Five years after an attack on Nairobi’s Westgate Mall, Al-Shabaab appears committed to striking targets across East Africa. Security crackdowns have blunted its capacity to stage regular assaults, but complacency could roll back those gains, as could failure to engage with communities in which the group recruits. Al-Shabaab aims to pressure regional governments to withdraw troops from Somalia, where an African Union mission has been battling the militants since 2007. The group also uses its attacks in East Africa to raise its profile, seek new recruits and solicit funding.
Despite losing territory in Somalia and cutting back recruitment in Kenya under pressure from authorities, Al-Shabaab has adapted by finding new areas of operation, including by building relationships with militants in southern Tanzania and northern Mozambique. Authorities should avoid blanket arrests and extrajudicial killings, argues the International Crisis Group in its report Al-Shabaab Five Years after Westgate: Still a Menace in East Africa. Instead, they should involve local leaders in efforts to tackle recruitment, while taking steps to address broader grievances that Al-Shabaab taps into in its narrative, including the political and economic exclusion of Muslim minorities in East Africa.
Five years ago, on 21 September 2013, four Al-Shabaab militants stormed the Westgate Mall in Nairobi, killing 67 during the ensuing four-day siege and demonstrating the movement’s reach outside Somalia. Kenyan authorities’ subsequent indiscriminate crackdowns fuelled Muslim anger and accelerated militant recruitment. In 2015, however, top officials switched approaches, better involving community leaders in efforts against Al-Shabaab. The movement reacted by relocating operations, including by forging closer ties with militants in Tanzania, parts of which saw more attacks. Tanzanian authorities launched their own campaign, replicating some of Kenya’s mistakes. Both countries’ track records suggest that blanket arrests and police brutality consistently backfire.
More effective is to combine steps that disrupt militant recruitment with policies aimed at addressing the grievances their propaganda exploits, notably Muslims’ political and economic marginalization. In Uganda, too, though Al-Shabaab has made no major inroads, security forces’ mistreatment of Muslims risks creating problems where thus far few exist.

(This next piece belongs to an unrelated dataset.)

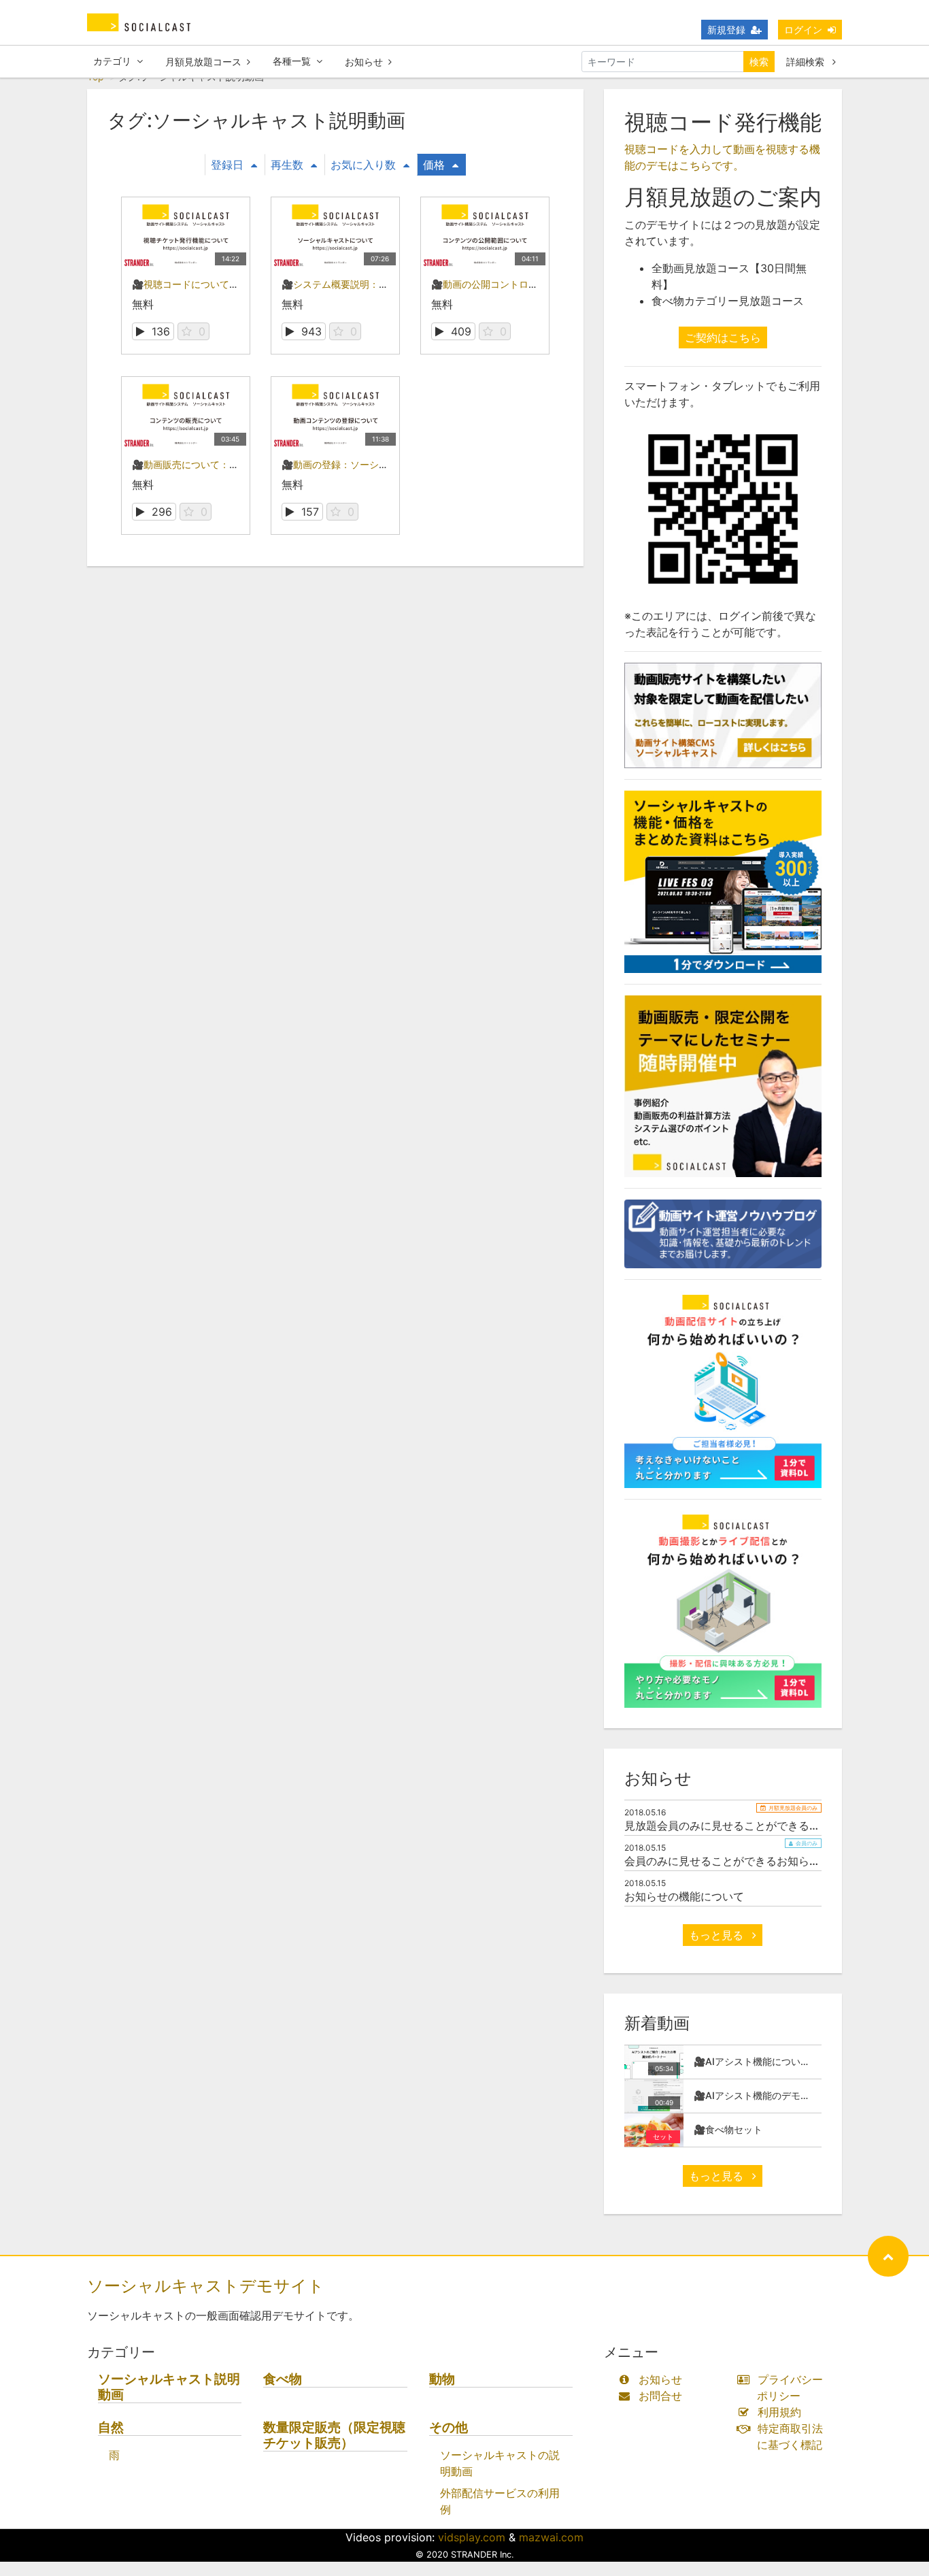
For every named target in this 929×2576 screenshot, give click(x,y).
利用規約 (779, 2412)
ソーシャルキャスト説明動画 (169, 2386)
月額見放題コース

While Al-Shabaab remains focused on recapturing power and enforcing its variant of Islamic law in Somalia, it has long operated elsewhere in East Africa. At first it built networks to generate funds and recruits, largely refraining from attacks. That changed in March 2007, after the deployment of the African Union Mission to Somalia (AMISOM), a regional force sent to prop up the body then recognized as the Somali government. The group has repeatedly struck countries that had dispatched troops to AMISOM.